As the passage strikingly illustrates and confirms the statements of Mosheim, and as the book which contains it is now antiquated and scarce, allow me to request you will insert the extract in your Miscellany before you close the present volume. That labours your may be continued through many more, is the wish of your constant reader,

X. X.

"Ye have had many very great, wise, and excellent Emperors here in China, and no nation can boast of the like; but yet none of these, nor indeed all of them, can be compared to the Eternal Emperor, Jesus Christ. That ye may know this, I will now give a short, but true and exact account of him. The world being very wicked, and men very miserable, by reason of the ty

ranny of these kings and princes that ruled before his coming, especially the head of all these, the Emperor of Rome, who reigned over the greatest part of the world at that time, with terrible rigour and cruelty; God took pity upon mankind at last, as finding their state grow worse and worse. To rectify this, he resolves to send his own Son from heaven to subdue these tyrants, and reduce things to order again.
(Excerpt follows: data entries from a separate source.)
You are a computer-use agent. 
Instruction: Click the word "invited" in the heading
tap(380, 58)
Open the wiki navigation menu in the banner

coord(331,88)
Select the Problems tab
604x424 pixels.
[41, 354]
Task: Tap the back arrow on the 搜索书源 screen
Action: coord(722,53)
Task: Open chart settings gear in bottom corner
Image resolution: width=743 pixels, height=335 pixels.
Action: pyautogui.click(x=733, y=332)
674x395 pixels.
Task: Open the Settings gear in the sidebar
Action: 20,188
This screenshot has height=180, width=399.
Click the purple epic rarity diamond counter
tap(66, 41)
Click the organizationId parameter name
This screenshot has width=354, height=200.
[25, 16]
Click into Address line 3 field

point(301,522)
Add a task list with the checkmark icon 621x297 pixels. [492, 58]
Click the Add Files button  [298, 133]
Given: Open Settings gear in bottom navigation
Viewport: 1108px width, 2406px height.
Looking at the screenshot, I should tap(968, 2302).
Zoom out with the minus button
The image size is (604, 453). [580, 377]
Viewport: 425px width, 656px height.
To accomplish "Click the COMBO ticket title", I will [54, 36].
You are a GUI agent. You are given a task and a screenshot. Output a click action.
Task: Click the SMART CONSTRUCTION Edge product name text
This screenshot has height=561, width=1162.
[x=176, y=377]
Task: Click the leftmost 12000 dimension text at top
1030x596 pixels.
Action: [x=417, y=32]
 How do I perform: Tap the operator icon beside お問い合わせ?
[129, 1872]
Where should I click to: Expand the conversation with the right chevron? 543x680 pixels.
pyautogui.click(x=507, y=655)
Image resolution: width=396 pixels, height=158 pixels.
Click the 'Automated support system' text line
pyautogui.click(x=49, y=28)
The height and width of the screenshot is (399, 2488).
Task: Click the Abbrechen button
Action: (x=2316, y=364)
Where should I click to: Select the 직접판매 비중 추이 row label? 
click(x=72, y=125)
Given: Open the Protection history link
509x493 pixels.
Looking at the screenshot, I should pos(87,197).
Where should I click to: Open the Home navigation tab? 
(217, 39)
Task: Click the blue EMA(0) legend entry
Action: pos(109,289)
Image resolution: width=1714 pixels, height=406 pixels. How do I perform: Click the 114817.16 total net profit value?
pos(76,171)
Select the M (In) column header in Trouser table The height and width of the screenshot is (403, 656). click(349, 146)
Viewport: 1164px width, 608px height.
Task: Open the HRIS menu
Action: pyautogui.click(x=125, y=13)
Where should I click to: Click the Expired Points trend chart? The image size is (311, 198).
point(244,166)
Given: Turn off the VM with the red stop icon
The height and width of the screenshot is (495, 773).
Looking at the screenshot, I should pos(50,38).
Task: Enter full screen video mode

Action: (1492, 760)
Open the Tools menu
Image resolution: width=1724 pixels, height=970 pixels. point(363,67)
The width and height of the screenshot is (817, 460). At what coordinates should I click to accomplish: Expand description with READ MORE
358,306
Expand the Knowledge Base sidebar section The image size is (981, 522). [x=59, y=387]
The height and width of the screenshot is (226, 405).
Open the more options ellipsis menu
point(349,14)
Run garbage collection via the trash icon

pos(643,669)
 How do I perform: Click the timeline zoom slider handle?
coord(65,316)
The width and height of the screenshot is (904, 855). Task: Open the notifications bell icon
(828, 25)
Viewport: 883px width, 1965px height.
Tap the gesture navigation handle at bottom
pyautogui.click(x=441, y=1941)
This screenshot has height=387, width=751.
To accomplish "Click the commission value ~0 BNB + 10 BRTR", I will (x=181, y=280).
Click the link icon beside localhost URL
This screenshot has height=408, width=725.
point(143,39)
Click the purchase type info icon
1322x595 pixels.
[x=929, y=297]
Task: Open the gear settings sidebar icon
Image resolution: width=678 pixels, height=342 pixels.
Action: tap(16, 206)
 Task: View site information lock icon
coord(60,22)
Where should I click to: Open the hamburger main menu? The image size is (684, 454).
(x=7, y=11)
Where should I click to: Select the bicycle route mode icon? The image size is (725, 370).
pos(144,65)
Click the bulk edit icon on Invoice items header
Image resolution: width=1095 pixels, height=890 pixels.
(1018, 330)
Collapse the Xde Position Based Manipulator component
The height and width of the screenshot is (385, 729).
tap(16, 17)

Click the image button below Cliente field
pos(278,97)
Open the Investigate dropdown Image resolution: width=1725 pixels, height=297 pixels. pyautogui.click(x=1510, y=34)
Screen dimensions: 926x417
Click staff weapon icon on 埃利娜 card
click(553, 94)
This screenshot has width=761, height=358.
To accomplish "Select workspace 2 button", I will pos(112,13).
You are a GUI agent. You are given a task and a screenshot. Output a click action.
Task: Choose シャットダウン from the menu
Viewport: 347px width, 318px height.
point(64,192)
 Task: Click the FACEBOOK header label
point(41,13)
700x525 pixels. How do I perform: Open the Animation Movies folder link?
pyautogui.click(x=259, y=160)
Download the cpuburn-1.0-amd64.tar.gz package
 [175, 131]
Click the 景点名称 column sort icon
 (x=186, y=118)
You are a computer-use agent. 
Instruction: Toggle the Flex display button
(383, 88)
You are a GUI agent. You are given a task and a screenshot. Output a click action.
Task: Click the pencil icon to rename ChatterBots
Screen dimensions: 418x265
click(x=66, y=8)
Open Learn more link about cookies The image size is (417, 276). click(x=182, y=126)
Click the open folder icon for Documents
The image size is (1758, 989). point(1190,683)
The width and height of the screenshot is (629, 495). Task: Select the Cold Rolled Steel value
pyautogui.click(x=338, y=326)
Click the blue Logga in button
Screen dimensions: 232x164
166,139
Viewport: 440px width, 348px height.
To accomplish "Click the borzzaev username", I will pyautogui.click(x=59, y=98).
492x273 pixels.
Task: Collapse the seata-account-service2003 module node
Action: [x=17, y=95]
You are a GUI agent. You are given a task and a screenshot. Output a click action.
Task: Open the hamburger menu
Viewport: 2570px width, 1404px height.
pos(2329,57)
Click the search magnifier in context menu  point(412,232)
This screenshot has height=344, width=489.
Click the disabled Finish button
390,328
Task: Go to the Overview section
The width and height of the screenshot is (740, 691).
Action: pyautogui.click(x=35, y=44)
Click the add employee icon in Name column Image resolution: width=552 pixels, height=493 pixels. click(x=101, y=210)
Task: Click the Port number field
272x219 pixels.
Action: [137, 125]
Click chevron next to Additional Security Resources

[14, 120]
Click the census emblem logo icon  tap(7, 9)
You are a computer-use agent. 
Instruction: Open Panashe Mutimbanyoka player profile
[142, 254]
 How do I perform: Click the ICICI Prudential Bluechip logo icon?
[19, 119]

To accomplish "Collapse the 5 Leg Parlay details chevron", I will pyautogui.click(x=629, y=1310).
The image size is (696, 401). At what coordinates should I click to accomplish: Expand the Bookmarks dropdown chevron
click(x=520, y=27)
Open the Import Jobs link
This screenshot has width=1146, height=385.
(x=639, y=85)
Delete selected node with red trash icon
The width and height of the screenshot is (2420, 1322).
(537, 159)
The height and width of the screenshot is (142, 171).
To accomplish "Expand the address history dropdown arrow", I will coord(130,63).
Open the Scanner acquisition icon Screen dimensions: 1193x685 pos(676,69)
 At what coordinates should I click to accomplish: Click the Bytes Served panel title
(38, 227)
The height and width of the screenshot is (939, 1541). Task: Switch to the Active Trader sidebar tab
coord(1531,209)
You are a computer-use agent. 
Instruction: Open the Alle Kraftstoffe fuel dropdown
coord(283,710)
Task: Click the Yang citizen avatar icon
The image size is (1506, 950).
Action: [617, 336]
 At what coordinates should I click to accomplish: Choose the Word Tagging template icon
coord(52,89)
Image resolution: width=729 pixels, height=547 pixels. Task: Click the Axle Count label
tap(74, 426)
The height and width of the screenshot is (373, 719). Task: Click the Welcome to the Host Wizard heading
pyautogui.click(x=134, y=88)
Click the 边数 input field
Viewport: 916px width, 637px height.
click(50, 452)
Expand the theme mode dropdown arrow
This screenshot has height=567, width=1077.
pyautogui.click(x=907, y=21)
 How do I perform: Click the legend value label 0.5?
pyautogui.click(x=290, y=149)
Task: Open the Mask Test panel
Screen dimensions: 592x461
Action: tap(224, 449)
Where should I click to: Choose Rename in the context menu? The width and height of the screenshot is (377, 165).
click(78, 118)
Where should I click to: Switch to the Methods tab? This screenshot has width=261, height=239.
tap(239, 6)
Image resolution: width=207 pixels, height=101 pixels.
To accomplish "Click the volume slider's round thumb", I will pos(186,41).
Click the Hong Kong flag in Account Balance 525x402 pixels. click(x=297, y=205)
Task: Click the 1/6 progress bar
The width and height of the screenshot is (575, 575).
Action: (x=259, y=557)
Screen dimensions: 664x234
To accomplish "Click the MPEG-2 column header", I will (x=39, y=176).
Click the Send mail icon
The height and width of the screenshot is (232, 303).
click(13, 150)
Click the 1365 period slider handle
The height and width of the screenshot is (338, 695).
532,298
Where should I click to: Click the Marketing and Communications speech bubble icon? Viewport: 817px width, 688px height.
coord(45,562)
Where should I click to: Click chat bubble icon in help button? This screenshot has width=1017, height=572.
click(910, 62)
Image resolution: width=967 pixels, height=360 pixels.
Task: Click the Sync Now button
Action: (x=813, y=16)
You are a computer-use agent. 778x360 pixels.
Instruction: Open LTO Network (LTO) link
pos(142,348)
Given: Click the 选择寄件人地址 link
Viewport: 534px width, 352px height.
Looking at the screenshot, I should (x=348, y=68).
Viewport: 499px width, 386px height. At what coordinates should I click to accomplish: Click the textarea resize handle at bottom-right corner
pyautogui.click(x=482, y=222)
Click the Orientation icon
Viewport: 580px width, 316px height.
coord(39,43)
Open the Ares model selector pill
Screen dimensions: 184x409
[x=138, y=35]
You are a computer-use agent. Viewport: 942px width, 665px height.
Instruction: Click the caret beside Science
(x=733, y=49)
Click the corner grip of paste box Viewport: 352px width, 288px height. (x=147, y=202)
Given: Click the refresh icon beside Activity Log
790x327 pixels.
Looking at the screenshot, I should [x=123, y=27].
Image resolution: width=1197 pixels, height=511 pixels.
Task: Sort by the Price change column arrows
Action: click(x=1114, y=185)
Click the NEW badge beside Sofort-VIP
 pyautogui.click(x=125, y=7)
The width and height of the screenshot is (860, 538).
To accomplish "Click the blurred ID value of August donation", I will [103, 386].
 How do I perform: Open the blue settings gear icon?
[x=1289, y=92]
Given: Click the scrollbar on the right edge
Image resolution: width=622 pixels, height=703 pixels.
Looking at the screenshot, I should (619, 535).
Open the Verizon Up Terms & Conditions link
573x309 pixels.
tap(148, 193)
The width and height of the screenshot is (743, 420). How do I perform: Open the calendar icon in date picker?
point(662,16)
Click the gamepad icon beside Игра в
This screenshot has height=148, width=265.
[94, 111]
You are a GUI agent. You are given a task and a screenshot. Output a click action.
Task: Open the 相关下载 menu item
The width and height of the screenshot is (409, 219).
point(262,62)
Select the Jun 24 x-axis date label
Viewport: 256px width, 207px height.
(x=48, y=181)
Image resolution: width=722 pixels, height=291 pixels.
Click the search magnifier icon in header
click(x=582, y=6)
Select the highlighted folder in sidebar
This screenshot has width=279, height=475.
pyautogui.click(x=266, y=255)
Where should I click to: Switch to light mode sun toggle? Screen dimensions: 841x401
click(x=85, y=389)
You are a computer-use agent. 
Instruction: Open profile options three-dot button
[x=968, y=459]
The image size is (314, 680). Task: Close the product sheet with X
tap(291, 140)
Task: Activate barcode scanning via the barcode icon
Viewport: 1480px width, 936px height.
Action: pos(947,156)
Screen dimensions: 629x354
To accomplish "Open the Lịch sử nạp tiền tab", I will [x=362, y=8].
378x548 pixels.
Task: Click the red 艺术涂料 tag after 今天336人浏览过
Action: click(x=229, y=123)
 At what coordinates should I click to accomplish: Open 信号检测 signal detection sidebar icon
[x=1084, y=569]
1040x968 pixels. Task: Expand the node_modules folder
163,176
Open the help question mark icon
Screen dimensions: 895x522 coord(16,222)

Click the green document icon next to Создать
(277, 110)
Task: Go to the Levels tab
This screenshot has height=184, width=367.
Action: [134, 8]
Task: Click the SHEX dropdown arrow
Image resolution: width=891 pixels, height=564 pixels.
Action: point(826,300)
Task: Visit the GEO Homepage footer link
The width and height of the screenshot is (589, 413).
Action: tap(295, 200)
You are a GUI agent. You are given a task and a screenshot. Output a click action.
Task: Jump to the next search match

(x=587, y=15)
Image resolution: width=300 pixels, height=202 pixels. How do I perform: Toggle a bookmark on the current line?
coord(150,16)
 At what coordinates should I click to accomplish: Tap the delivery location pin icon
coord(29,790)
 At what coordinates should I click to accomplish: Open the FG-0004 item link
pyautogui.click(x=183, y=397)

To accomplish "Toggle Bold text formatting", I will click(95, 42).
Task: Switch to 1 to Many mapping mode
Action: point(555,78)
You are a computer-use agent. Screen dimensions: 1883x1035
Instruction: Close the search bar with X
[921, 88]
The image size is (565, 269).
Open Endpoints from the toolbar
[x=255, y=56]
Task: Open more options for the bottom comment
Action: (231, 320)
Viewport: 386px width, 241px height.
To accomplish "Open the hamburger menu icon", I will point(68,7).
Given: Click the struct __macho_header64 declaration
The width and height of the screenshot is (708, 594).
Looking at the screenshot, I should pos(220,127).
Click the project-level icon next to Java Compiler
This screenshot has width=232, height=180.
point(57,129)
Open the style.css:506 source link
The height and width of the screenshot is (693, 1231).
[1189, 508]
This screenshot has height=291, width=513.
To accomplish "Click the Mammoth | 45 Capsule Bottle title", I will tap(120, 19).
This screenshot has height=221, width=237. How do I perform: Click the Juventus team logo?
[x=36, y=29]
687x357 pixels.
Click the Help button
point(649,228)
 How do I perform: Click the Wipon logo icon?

Well, at length the heavens appear more glorious than ever before, a wonderful light, bright and glorious, that outshone the sun by ten thousand degrees, breaks forth, great noises are heard in the air, with most wonderful and delightful music, and at length a prodigious army of more than a thousand thousand millions of angels appears in sight, before whom marches a chariot of a prodigious bigness, all of solid gold, most curiously wrought, but so thick set with precious stones, that the gold could hardly be seen for their sparkling and dazzling splendour. This chariot was drawn by ten thousand bright and nimble spirits, and a hundred thousand of a nobler rank guarded this chariot before and on either side, being commanded and led by Raphael the archangel, as the rest of the army that followed the chariot was by the great Michael, the first of all the archangels, and lieutenant-general to Christ himself, who rode in this golden chariot, and commanded all. Now, says the Jesuit, here all language fails me in setting forth the glory of this great General; he was of a most prodigious stature, as big as a thousand men, but most wonderfully beautiful and exactly symmetred. His face outshone the sun so far in splendour, as is beyond all conception; he had a prodigious flaming sword in his left hand, the very sight of which was terrible; but in his

right hand he had the ensign of the cross, which had a sanative virtue in it, to remove distempers, and cheer the heart, to recover the frenzical and distracted, to raise the dead; and in a word, to work all manner of miracles, to remove mountains, dry up seas, &c. Now (says he) all tyrants and wicked men were convicted and punished by him, and the Roman Empire destroyed; in the stead of which he raised up one Peter, a most eminently holy and excellent person, to rule the whole world for him as his vicegerent. He destroyed not only the empire of Rome, but the name of einperor, and the very form of that government; and in its stead, he erected a holy constitution, over which he set this wise and holy man Peter, ordering, that when he should be called out of the world into heaven, that his chief priests should come together and pray to him, and that upon their so doing, he would send them an angel to tell them what person he had pitched upon to succeed in this sacred and universal headship over the world. And when he had done this, he took his leave of Peter and his bishops, and went to heaven with all his army, in the same glorious and triumphant manner in which he came. he assured his viceroy Peter, that as often as he desired, he should hear from him by a special messenger, who should assist him in all dark cases, and affairs of consequence. And he never failed to do so to Peter, and all his successors the Popes. So that (says the priest) the Pope that now is, has had frequent messages from Christ in heaven, commanding him to send holy men to the great empire of China, out of the great love he has for that learned, wise, and excellent people, to invite them to leave their idolatrous priests and false worship, and own him and his vicegerent the Pope.